> _TASK ITEM_
Report back every line of the entries that contains "tile", exactly as written.

Stored items from a collection:
□ □ □

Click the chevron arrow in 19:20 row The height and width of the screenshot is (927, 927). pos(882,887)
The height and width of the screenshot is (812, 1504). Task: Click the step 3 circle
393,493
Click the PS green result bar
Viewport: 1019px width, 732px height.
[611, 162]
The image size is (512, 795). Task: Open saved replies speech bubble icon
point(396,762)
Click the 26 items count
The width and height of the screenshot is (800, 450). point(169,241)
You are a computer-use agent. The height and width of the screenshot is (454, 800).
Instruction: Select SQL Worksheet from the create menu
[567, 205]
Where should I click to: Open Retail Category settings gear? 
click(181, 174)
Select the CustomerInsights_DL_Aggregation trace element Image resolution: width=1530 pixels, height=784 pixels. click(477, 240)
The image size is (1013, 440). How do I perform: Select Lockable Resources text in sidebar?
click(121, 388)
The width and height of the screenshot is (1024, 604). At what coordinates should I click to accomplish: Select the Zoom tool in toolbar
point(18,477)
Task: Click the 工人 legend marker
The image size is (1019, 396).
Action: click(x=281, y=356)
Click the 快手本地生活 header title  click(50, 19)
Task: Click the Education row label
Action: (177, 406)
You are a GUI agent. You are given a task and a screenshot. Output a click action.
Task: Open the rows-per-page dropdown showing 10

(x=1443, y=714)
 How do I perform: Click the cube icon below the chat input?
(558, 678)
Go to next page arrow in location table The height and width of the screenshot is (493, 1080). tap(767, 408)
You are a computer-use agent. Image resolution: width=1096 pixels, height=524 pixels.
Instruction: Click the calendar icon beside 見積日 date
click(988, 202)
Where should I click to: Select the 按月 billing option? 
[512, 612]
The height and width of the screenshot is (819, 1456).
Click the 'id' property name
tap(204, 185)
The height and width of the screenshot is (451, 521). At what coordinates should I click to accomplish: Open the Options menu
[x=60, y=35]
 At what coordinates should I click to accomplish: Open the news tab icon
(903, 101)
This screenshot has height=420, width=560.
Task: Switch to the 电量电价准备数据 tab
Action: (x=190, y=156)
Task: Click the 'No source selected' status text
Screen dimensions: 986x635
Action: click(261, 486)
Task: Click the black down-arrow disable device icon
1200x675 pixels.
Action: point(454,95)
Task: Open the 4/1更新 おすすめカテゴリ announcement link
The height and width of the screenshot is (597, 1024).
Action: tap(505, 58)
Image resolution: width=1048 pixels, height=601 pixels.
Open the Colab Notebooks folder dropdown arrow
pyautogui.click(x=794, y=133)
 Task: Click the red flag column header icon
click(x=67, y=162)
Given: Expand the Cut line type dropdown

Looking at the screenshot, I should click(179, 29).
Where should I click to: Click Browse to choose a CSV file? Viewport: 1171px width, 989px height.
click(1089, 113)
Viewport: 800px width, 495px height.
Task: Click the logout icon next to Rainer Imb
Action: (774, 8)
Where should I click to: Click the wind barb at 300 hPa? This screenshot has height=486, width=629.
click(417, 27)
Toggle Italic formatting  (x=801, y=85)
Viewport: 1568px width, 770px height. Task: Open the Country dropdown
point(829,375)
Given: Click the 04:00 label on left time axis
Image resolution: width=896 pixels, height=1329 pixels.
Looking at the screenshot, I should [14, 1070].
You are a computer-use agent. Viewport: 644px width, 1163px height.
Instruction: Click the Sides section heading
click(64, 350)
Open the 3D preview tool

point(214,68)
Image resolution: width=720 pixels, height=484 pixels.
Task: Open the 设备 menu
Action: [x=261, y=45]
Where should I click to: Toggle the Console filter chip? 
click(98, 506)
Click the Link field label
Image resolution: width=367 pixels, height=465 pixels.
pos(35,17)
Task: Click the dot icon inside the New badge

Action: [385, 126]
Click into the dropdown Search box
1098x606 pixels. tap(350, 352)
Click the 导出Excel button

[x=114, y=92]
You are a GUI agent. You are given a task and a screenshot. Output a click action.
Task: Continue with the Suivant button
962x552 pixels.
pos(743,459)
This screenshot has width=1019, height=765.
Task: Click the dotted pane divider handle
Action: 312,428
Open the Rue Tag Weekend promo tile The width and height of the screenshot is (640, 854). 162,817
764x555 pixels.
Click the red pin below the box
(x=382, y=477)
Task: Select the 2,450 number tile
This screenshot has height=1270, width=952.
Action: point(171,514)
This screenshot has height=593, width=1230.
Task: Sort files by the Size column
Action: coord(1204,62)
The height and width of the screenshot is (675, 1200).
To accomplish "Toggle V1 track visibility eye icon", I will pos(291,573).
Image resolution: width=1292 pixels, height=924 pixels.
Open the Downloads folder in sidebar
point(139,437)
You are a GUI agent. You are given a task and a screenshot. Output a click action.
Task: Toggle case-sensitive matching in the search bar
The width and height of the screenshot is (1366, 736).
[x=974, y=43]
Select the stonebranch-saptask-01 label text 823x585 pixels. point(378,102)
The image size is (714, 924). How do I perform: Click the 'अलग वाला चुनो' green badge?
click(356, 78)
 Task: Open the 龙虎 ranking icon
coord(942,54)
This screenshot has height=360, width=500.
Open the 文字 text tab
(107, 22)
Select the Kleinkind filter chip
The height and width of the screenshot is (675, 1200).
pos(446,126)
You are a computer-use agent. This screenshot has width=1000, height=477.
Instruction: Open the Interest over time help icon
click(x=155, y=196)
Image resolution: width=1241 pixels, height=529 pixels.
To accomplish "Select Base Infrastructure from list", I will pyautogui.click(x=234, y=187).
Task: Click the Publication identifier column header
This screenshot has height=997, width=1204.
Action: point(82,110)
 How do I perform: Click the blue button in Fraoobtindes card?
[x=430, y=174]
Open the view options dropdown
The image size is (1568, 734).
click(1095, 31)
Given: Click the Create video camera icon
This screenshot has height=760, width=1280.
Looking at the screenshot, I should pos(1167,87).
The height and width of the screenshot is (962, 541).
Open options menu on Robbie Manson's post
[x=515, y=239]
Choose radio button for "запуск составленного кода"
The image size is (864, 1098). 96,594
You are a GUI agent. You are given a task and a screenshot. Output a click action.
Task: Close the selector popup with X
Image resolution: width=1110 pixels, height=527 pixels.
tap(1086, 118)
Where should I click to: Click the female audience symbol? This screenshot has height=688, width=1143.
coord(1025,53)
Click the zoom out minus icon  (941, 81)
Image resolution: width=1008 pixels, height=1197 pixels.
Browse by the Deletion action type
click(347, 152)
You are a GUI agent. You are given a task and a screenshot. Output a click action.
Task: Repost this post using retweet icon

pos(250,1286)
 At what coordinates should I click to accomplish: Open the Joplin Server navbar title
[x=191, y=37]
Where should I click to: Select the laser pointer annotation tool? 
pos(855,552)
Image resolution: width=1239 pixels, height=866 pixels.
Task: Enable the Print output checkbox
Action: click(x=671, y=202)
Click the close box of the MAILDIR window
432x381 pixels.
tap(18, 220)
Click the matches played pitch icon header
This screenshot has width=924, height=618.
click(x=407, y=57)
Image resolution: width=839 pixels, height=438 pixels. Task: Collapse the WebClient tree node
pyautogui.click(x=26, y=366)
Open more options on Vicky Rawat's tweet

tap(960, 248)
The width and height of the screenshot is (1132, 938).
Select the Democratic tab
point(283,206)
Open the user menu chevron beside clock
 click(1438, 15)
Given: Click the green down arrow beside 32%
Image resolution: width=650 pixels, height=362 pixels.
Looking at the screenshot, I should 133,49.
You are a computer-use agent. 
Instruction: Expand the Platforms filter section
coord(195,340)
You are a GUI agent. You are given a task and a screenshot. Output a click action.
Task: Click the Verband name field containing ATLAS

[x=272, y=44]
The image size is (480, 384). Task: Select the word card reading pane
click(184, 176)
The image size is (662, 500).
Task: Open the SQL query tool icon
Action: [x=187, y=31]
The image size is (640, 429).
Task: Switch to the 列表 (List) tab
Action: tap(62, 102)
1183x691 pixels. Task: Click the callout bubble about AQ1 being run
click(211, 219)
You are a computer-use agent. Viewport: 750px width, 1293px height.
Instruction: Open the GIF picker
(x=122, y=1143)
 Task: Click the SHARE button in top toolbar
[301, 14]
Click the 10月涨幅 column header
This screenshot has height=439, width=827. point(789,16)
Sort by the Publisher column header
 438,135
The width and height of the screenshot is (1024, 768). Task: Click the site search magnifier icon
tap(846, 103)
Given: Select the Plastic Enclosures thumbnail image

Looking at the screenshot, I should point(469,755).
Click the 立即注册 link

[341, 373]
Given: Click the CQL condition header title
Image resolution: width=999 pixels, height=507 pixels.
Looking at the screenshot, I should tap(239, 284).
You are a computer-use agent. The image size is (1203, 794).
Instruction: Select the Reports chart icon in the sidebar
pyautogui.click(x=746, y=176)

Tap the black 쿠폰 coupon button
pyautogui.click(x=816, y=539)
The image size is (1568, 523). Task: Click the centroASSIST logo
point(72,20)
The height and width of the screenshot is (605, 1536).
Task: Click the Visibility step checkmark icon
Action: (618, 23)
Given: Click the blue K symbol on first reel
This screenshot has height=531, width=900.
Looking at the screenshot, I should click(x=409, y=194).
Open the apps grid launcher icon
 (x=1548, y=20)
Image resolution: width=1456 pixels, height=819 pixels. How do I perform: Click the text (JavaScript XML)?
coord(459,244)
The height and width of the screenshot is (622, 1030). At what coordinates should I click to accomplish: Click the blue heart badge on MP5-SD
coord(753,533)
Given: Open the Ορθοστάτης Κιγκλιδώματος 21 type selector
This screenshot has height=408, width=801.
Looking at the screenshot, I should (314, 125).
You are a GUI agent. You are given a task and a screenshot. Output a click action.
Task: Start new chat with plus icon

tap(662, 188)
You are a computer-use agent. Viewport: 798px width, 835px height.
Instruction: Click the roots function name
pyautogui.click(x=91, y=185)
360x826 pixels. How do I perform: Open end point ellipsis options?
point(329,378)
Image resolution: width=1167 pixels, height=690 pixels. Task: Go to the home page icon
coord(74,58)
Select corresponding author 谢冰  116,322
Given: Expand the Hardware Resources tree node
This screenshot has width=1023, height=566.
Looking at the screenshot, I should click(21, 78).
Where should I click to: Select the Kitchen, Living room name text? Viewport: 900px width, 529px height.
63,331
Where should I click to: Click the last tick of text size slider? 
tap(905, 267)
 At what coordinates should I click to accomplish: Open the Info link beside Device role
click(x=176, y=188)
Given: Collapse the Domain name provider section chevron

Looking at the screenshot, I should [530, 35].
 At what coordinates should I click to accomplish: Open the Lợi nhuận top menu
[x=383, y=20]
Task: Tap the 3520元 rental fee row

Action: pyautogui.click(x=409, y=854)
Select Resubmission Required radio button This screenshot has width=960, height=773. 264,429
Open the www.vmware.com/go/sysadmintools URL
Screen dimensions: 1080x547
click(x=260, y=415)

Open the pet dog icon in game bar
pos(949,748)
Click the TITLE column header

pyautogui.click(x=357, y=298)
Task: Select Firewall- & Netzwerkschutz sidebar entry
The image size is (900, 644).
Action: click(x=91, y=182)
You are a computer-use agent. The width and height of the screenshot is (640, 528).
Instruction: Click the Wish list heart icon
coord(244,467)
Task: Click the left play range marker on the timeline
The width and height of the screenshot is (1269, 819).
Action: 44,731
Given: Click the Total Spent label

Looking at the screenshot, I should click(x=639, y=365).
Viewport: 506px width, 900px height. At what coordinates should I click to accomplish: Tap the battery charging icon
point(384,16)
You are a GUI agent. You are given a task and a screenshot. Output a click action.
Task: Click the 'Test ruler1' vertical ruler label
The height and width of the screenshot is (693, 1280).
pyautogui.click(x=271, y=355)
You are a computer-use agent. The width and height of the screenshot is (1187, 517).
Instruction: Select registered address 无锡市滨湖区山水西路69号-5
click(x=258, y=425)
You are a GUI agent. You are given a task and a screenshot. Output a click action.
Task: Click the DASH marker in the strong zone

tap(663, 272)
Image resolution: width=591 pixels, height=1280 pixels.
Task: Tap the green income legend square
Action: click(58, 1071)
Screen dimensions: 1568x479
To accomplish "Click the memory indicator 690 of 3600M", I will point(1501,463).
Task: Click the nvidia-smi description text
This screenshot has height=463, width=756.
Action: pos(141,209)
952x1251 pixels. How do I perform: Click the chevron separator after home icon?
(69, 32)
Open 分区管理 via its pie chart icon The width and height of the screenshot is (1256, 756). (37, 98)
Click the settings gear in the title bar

□ □ □

> _TASK OUTPUT_
Open the Rue Tag Weekend promo tile The width and height of the screenshot is (640, 854). 162,817
Task: Select the 2,450 number tile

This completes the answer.